___ Provided records ___

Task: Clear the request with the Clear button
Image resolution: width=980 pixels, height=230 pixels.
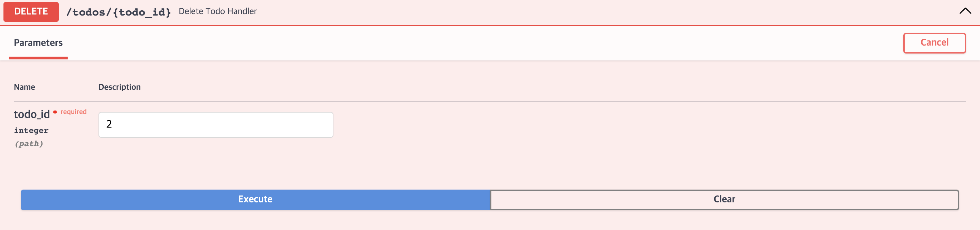Action: click(x=724, y=199)
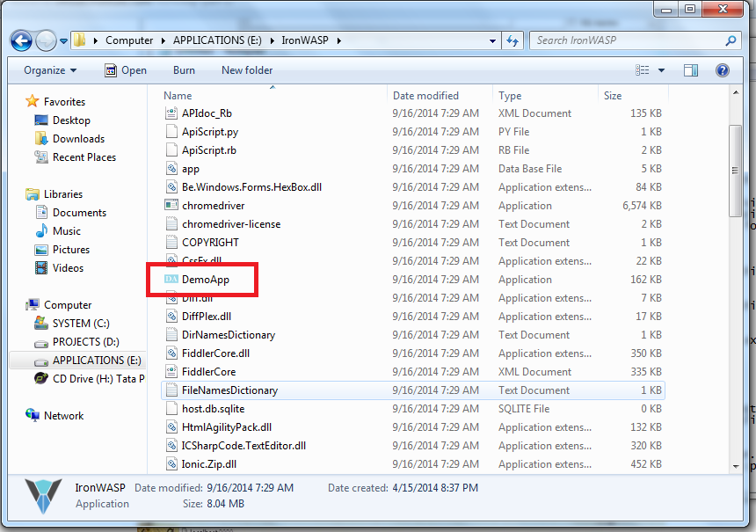Click the Burn command on the toolbar
The width and height of the screenshot is (756, 532).
point(184,69)
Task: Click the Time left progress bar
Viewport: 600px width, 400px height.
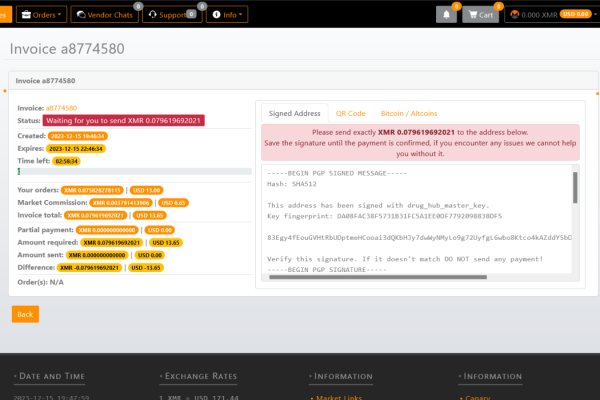Action: point(134,172)
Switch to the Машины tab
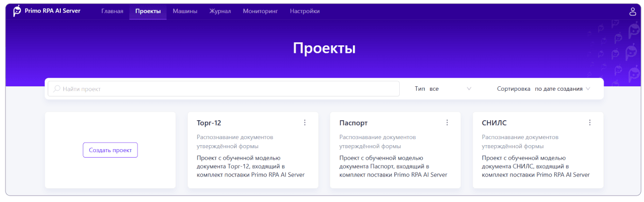This screenshot has height=202, width=644. (185, 11)
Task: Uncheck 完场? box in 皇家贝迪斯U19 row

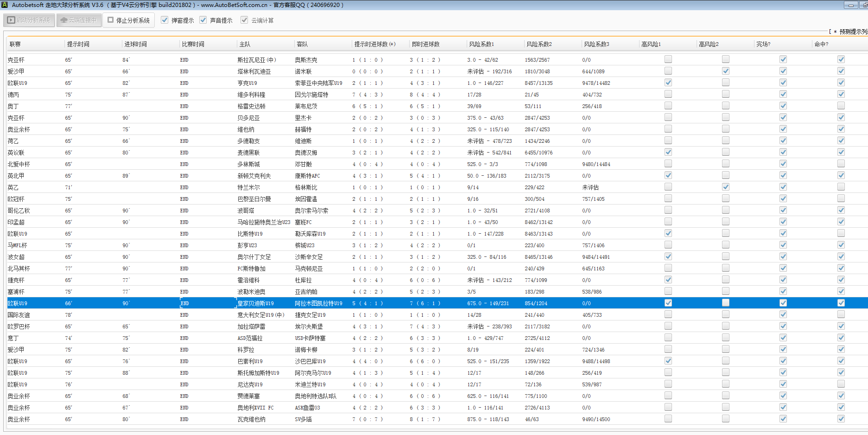Action: (x=783, y=303)
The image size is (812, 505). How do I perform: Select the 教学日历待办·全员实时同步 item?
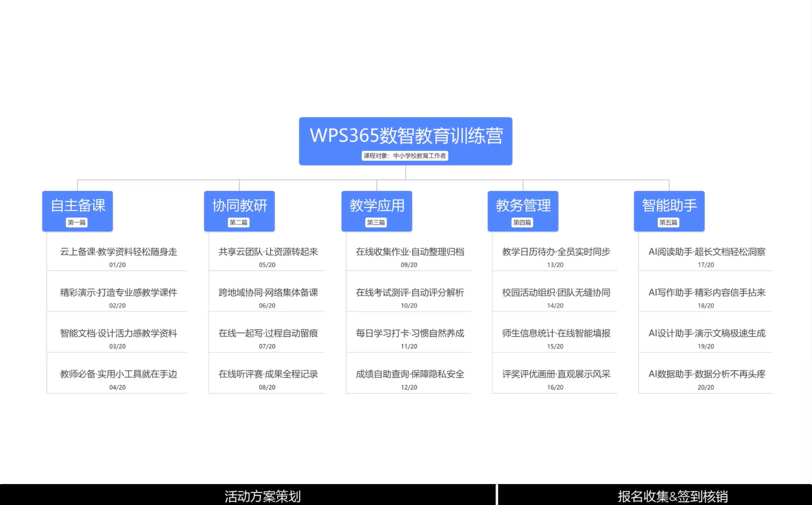coord(556,252)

___

• [Required work]:
Give every entry again verbatim, with no pictures.

• [Result]:
Task: Clear the request with the Clear button
Image resolution: width=980 pixels, height=230 pixels.
Action: click(x=724, y=199)
Click the Burn command on the toolbar
The width and height of the screenshot is (756, 532).
point(184,69)
Task: Click the Time left progress bar
Viewport: 600px width, 400px height.
Action: point(134,172)
Switch to the Машины tab
This screenshot has height=202, width=644. (185, 11)
Task: Uncheck 完场? box in 皇家贝迪斯U19 row

Action: (x=783, y=303)
The image size is (812, 505). How do I perform: Select the 教学日历待办·全员实时同步 item?
coord(556,252)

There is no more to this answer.